Exercise: Exact duplicates of all entries are needed.
★ ★ ★
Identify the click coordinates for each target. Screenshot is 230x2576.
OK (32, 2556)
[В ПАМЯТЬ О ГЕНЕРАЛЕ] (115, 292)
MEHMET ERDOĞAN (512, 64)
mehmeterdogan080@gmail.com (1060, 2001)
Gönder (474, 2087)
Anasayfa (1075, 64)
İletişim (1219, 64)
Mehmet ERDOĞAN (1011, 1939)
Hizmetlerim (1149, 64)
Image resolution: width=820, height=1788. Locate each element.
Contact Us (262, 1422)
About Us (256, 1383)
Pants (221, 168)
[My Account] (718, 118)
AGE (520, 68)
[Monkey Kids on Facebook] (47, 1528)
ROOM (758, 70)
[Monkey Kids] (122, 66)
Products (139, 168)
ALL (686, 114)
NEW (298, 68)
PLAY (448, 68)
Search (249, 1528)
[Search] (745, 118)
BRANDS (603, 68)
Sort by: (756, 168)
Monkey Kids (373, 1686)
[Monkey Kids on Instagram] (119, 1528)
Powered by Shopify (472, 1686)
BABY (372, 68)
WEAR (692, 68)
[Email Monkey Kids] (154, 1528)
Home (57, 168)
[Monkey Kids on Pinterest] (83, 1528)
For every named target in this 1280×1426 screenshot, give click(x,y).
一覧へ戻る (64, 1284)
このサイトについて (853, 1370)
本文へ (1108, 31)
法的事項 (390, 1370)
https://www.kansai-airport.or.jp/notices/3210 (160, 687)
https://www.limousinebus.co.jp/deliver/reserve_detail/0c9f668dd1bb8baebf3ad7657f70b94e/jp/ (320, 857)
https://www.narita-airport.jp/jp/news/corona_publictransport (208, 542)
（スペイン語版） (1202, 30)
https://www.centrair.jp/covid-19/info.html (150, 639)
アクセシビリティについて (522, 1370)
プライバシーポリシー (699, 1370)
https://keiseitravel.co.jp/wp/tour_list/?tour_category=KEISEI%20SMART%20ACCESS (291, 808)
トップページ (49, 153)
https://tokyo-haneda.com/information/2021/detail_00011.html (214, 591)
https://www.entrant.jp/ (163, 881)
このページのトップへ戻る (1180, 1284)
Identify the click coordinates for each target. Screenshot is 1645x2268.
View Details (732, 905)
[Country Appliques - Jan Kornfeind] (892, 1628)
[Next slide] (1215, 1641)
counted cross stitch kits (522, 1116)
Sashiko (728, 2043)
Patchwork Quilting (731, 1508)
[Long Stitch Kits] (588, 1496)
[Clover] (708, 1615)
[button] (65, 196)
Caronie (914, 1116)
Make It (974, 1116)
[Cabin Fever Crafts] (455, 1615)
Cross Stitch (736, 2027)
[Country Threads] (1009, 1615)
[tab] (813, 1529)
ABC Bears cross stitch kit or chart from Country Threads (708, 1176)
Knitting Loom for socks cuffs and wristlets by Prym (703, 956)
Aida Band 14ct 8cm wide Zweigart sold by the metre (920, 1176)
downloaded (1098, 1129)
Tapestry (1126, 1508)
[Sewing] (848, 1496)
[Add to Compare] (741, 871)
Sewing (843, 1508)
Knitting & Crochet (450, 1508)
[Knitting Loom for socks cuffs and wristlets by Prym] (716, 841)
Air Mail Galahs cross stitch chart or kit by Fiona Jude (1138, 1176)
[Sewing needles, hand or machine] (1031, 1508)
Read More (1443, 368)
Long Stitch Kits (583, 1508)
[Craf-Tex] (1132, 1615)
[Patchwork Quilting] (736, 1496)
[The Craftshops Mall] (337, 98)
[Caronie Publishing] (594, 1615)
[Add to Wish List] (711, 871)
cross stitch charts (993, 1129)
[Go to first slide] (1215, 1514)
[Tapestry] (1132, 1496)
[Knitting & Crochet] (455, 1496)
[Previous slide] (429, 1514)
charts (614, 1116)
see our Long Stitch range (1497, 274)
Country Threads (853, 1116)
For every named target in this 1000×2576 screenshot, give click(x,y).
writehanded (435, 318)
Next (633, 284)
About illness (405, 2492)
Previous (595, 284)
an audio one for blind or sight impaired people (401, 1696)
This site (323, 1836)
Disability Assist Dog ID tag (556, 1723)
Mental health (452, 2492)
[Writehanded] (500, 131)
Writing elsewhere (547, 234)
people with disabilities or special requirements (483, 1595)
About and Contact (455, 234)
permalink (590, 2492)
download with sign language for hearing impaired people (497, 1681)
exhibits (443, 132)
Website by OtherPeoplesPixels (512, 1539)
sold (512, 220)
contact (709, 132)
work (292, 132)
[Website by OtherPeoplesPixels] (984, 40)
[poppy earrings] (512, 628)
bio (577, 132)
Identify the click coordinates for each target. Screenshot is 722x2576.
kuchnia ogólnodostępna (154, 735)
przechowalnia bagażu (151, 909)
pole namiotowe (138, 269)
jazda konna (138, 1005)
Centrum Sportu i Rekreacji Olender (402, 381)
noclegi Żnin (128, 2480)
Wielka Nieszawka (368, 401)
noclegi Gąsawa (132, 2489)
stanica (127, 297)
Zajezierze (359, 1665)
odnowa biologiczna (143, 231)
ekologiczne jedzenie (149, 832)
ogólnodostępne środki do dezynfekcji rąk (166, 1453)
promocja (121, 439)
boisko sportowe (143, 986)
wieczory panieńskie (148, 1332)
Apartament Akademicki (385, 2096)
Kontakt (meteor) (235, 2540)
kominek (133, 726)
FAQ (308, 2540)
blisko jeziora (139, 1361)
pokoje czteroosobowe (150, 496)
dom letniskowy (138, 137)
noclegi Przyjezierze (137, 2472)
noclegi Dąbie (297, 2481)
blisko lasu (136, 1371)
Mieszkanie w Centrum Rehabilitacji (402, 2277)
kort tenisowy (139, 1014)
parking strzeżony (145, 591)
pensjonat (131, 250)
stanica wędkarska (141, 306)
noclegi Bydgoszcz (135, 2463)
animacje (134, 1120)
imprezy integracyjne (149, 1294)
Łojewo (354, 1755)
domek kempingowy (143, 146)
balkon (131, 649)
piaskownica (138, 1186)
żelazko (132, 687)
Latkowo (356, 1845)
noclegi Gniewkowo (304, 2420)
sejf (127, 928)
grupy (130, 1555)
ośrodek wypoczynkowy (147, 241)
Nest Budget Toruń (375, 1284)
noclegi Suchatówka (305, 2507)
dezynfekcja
★ ★ ★
Task solution:
Identify the click coordinates for each target. Screenshot is 230x2576.
OK (32, 2556)
[В ПАМЯТЬ О ГЕНЕРАЛЕ] (115, 292)
MEHMET ERDOĞAN (512, 64)
mehmeterdogan080@gmail.com (1060, 2001)
Gönder (474, 2087)
Anasayfa (1075, 64)
İletişim (1219, 64)
Mehmet ERDOĞAN (1011, 1939)
Hizmetlerim (1149, 64)
Image resolution: width=820, height=1788. Locate each element.
Contact Us (262, 1422)
About Us (256, 1383)
Pants (221, 168)
[My Account] (718, 118)
AGE (520, 68)
[Monkey Kids on Facebook] (47, 1528)
ROOM (758, 70)
[Monkey Kids] (122, 66)
Products (139, 168)
ALL (686, 114)
NEW (298, 68)
PLAY (448, 68)
Search (249, 1528)
[Search] (745, 118)
BRANDS (603, 68)
Sort by: (756, 168)
Monkey Kids (373, 1686)
[Monkey Kids on Instagram] (119, 1528)
Powered by Shopify (472, 1686)
BABY (372, 68)
WEAR (692, 68)
[Email Monkey Kids] (154, 1528)
Home (57, 168)
[Monkey Kids on Pinterest] (83, 1528)
For every named target in this 1280×1426 screenshot, give click(x,y).
一覧へ戻る (64, 1284)
このサイトについて (853, 1370)
本文へ (1108, 31)
法的事項 (390, 1370)
https://www.kansai-airport.or.jp/notices/3210 (160, 687)
https://www.limousinebus.co.jp/deliver/reserve_detail/0c9f668dd1bb8baebf3ad7657f70b94e/jp/ (320, 857)
https://www.narita-airport.jp/jp/news/corona_publictransport (208, 542)
（スペイン語版） (1202, 30)
https://www.centrair.jp/covid-19/info.html (150, 639)
アクセシビリティについて (522, 1370)
プライバシーポリシー (699, 1370)
https://keiseitravel.co.jp/wp/tour_list/?tour_category=KEISEI%20SMART%20ACCESS (291, 808)
トップページ (49, 153)
https://tokyo-haneda.com/information/2021/detail_00011.html (214, 591)
https://www.entrant.jp/ (163, 881)
このページのトップへ戻る (1180, 1284)
Identify the click coordinates for each target. Screenshot is 1645x2268.
View Details (732, 905)
[Country Appliques - Jan Kornfeind] (892, 1628)
[Next slide] (1215, 1641)
counted cross stitch kits (522, 1116)
Sashiko (728, 2043)
Patchwork Quilting (731, 1508)
[Long Stitch Kits] (588, 1496)
[Clover] (708, 1615)
[button] (65, 196)
Caronie (914, 1116)
Make It (974, 1116)
[Cabin Fever Crafts] (455, 1615)
Cross Stitch (736, 2027)
[Country Threads] (1009, 1615)
[tab] (813, 1529)
ABC Bears cross stitch kit or chart from Country Threads (708, 1176)
Knitting Loom for socks cuffs and wristlets by Prym (703, 956)
Aida Band 14ct 8cm wide Zweigart sold by the metre (920, 1176)
downloaded (1098, 1129)
Tapestry (1126, 1508)
[Sewing] (848, 1496)
[Add to Compare] (741, 871)
Sewing (843, 1508)
Knitting & Crochet (450, 1508)
[Knitting Loom for socks cuffs and wristlets by Prym] (716, 841)
Air Mail Galahs cross stitch chart or kit by Fiona Jude (1138, 1176)
[Sewing needles, hand or machine] (1031, 1508)
Read More (1443, 368)
Long Stitch Kits (583, 1508)
[Craf-Tex] (1132, 1615)
[Patchwork Quilting] (736, 1496)
[The Craftshops Mall] (337, 98)
[Caronie Publishing] (594, 1615)
[Add to Wish List] (711, 871)
cross stitch charts (993, 1129)
[Go to first slide] (1215, 1514)
[Tapestry] (1132, 1496)
[Knitting & Crochet] (455, 1496)
[Previous slide] (429, 1514)
charts (614, 1116)
see our Long Stitch range (1497, 274)
Country Threads (853, 1116)
For every named target in this 1000×2576 screenshot, give click(x,y).
writehanded (435, 318)
Next (633, 284)
About illness (405, 2492)
Previous (595, 284)
an audio one for blind or sight impaired people (401, 1696)
This site (323, 1836)
Disability Assist Dog ID tag (556, 1723)
Mental health (452, 2492)
[Writehanded] (500, 131)
Writing elsewhere (547, 234)
people with disabilities or special requirements (483, 1595)
About and Contact (455, 234)
permalink (590, 2492)
download with sign language for hearing impaired people (497, 1681)
exhibits (443, 132)
Website by OtherPeoplesPixels (512, 1539)
sold (512, 220)
contact (709, 132)
work (292, 132)
[Website by OtherPeoplesPixels] (984, 40)
[poppy earrings] (512, 628)
bio (577, 132)
Identify the click coordinates for each target. Screenshot is 722x2576.
kuchnia ogólnodostępna (154, 735)
przechowalnia bagażu (151, 909)
pole namiotowe (138, 269)
jazda konna (138, 1005)
Centrum Sportu i Rekreacji Olender (402, 381)
noclegi Żnin (128, 2480)
Wielka Nieszawka (368, 401)
noclegi Gąsawa (132, 2489)
stanica (127, 297)
Zajezierze (359, 1665)
odnowa biologiczna (143, 231)
ekologiczne jedzenie (149, 832)
ogólnodostępne środki do dezynfekcji rąk (166, 1453)
promocja (121, 439)
boisko sportowe (143, 986)
wieczory panieńskie (148, 1332)
Apartament Akademicki (385, 2096)
Kontakt (meteor) (235, 2540)
kominek (133, 726)
FAQ (308, 2540)
blisko jeziora (139, 1361)
pokoje czteroosobowe (150, 496)
dom letniskowy (138, 137)
noclegi Przyjezierze (137, 2472)
noclegi Dąbie (297, 2481)
blisko lasu (136, 1371)
Mieszkanie w Centrum Rehabilitacji (402, 2277)
kort tenisowy (139, 1014)
parking strzeżony (145, 591)
pensjonat (131, 250)
stanica wędkarska (141, 306)
noclegi Bydgoszcz (135, 2463)
animacje (134, 1120)
imprezy integracyjne (149, 1294)
Łojewo (354, 1755)
domek kempingowy (143, 146)
balkon (131, 649)
piaskownica (138, 1186)
żelazko (132, 687)
Latkowo (356, 1845)
noclegi Gniewkowo (304, 2420)
sejf (127, 928)
grupy (130, 1555)
ośrodek wypoczynkowy (147, 241)
Nest Budget Toruń (375, 1284)
noclegi Suchatówka (305, 2507)
dezynfekcja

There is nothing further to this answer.